Stated exercise: Count the rows below that contain the string "button", treating uppercase and lowercase letters as distinct. Give only the number.

Element and text location data:
------------------------------------------------
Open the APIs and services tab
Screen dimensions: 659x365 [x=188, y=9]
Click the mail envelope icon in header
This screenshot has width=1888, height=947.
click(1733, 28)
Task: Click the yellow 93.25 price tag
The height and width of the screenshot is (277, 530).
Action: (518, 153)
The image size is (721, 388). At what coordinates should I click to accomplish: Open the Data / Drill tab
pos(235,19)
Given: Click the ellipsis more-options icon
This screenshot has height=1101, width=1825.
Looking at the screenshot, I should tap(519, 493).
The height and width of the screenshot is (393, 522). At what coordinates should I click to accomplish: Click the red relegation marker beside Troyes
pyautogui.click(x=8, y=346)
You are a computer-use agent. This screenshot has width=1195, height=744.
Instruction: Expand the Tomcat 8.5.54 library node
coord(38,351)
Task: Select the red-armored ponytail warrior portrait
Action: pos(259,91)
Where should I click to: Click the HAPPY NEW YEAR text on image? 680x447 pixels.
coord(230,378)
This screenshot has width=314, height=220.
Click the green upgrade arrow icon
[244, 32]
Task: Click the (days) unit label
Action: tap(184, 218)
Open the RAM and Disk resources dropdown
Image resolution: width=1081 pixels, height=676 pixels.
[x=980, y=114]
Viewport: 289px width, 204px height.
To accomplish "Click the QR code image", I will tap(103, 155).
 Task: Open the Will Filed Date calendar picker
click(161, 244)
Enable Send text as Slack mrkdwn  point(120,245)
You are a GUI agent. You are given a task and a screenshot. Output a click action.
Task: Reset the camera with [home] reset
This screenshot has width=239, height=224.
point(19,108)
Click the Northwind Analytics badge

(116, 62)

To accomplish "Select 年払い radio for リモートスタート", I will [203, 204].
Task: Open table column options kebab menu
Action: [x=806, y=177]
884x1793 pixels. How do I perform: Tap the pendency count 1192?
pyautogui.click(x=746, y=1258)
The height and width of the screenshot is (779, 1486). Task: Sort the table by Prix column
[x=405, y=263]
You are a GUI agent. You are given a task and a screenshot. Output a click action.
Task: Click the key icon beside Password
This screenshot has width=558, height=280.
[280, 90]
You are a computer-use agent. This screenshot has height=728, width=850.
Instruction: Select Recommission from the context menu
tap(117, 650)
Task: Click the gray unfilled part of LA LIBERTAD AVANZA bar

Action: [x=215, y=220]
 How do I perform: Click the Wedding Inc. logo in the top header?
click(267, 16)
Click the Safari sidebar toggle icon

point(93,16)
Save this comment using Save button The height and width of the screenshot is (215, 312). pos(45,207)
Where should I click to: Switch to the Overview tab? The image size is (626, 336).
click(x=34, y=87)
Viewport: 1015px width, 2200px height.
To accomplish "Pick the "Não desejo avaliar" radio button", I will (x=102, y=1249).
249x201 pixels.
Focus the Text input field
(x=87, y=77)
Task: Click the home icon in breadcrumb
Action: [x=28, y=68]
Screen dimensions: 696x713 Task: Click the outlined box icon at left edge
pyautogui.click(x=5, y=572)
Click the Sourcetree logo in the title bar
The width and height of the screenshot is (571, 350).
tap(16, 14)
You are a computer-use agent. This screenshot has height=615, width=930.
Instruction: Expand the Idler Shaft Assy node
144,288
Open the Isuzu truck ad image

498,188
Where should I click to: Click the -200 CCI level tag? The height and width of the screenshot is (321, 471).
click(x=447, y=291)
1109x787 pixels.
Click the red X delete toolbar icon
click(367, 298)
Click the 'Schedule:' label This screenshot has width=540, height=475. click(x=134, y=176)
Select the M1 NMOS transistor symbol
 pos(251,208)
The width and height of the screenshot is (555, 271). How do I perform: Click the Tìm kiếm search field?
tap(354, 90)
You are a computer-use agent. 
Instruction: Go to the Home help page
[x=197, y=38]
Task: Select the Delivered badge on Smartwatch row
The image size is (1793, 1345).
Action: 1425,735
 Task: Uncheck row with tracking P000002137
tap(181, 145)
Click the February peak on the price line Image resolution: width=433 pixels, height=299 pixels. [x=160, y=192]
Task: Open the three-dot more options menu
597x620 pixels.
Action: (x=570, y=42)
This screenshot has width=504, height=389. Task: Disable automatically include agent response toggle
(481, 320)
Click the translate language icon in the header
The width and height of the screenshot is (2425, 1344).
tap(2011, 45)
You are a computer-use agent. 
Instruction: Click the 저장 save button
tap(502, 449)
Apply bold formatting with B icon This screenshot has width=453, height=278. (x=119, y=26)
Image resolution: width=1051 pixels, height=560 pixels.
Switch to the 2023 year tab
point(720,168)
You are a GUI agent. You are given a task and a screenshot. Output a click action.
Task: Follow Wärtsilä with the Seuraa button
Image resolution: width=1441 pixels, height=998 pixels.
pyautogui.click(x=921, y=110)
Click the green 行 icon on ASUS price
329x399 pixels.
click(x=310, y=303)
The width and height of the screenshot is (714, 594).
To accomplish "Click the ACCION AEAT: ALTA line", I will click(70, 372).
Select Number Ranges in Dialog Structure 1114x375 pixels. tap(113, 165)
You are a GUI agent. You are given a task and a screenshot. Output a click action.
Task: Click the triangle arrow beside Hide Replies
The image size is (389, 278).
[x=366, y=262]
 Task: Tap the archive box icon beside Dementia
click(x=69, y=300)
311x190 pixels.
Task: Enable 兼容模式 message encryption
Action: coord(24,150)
------------------------------------------------
Task response: 4